REQUIRED WORK: Take from the listing each line that has the string "agent".

-- -- --

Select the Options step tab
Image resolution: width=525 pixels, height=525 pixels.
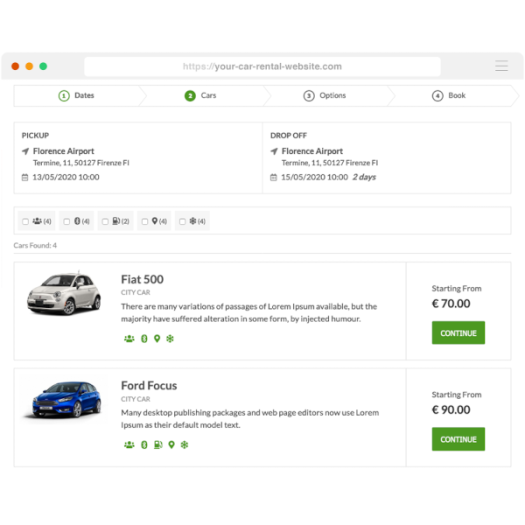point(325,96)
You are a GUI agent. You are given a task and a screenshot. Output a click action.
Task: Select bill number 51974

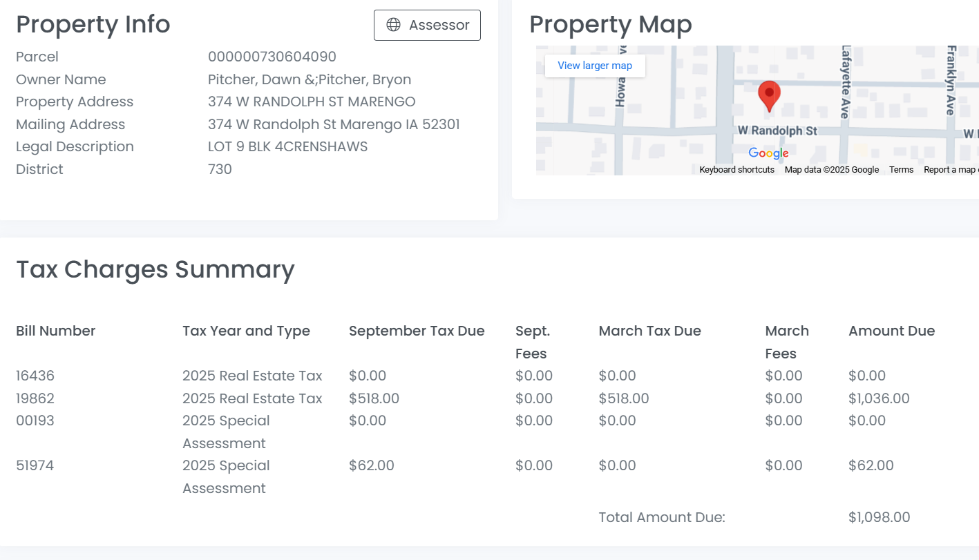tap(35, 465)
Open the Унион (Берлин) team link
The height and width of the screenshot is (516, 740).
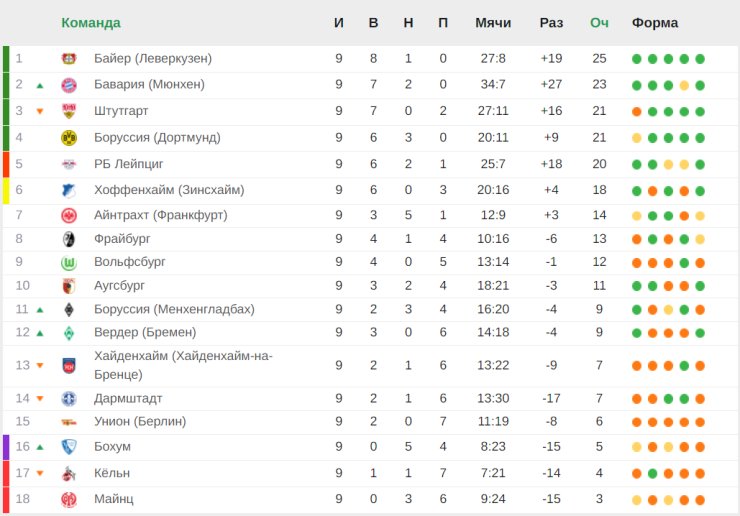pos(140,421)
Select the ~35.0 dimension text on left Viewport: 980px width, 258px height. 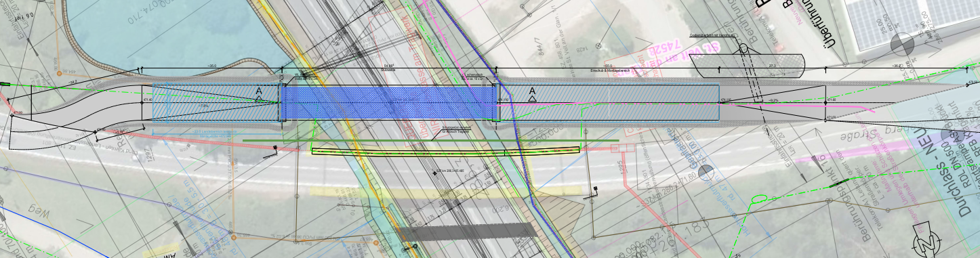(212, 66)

-- -- --

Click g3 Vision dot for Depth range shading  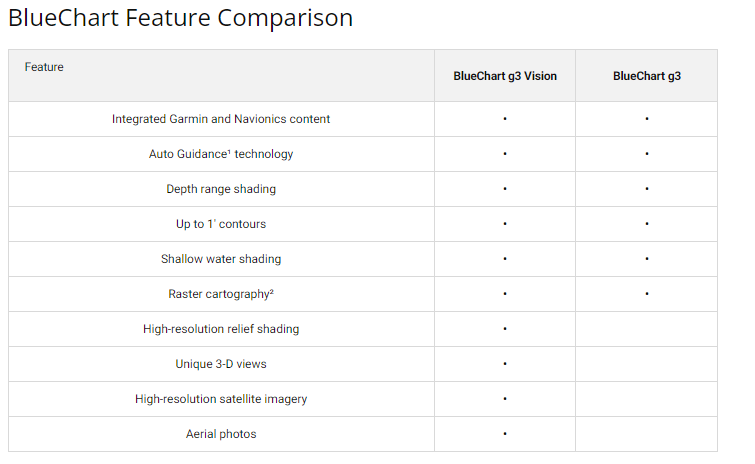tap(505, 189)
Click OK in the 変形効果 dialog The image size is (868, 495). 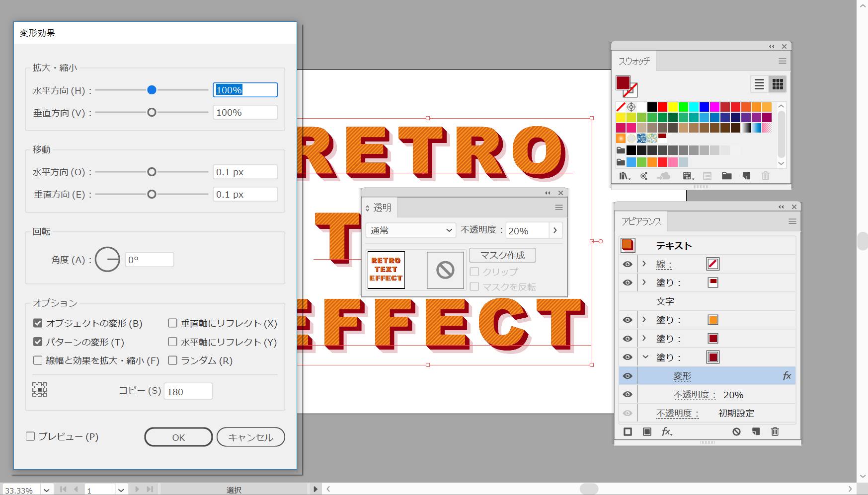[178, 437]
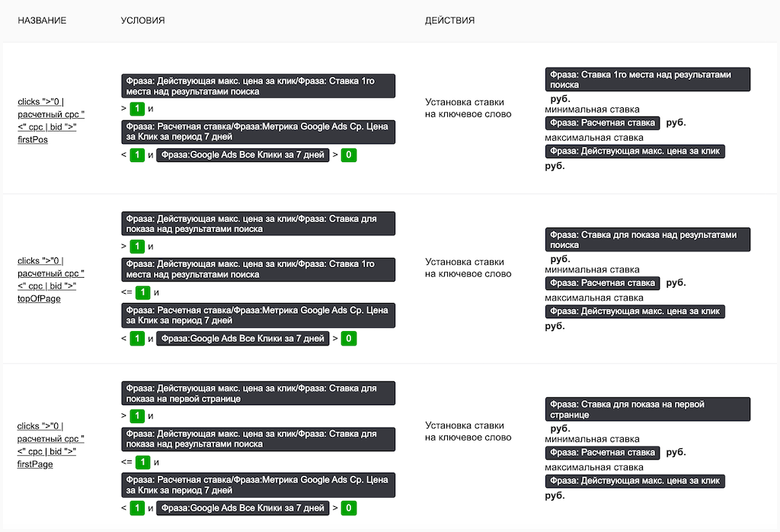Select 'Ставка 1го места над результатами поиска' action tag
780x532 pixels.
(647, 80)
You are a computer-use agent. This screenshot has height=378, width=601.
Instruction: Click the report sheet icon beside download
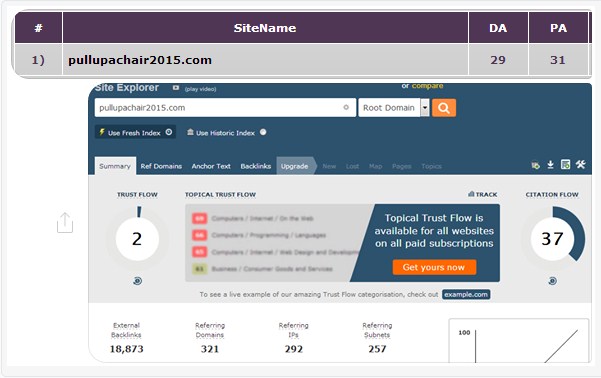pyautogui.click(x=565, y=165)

-- -- --

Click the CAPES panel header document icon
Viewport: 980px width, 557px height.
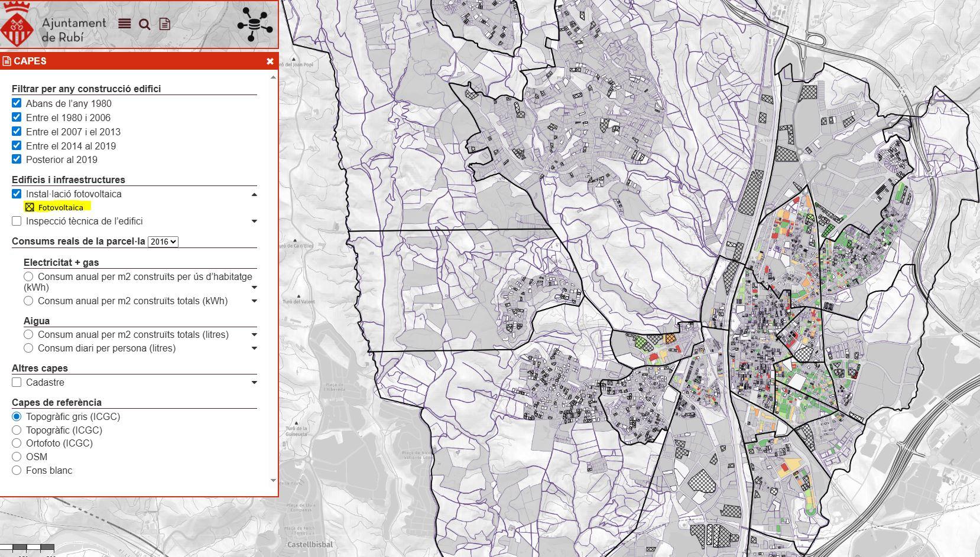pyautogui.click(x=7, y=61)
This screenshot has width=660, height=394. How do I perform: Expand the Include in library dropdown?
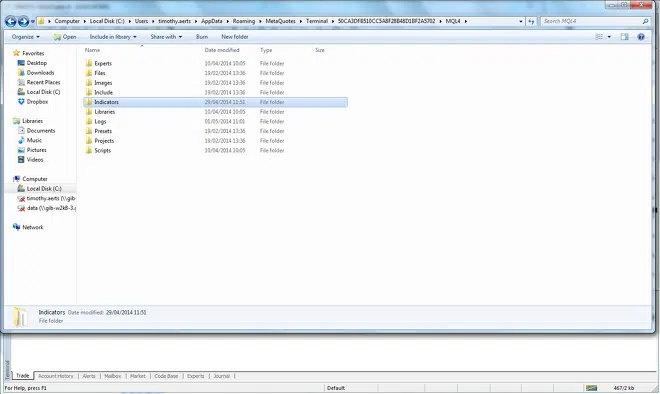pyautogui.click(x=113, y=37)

-- -- --

SOLUTION TO THIS EXERCISE:
You are a GUI agent. You are given a task and a screenshot. Output a click action.
You are a computer-use agent. This screenshot has height=378, width=601.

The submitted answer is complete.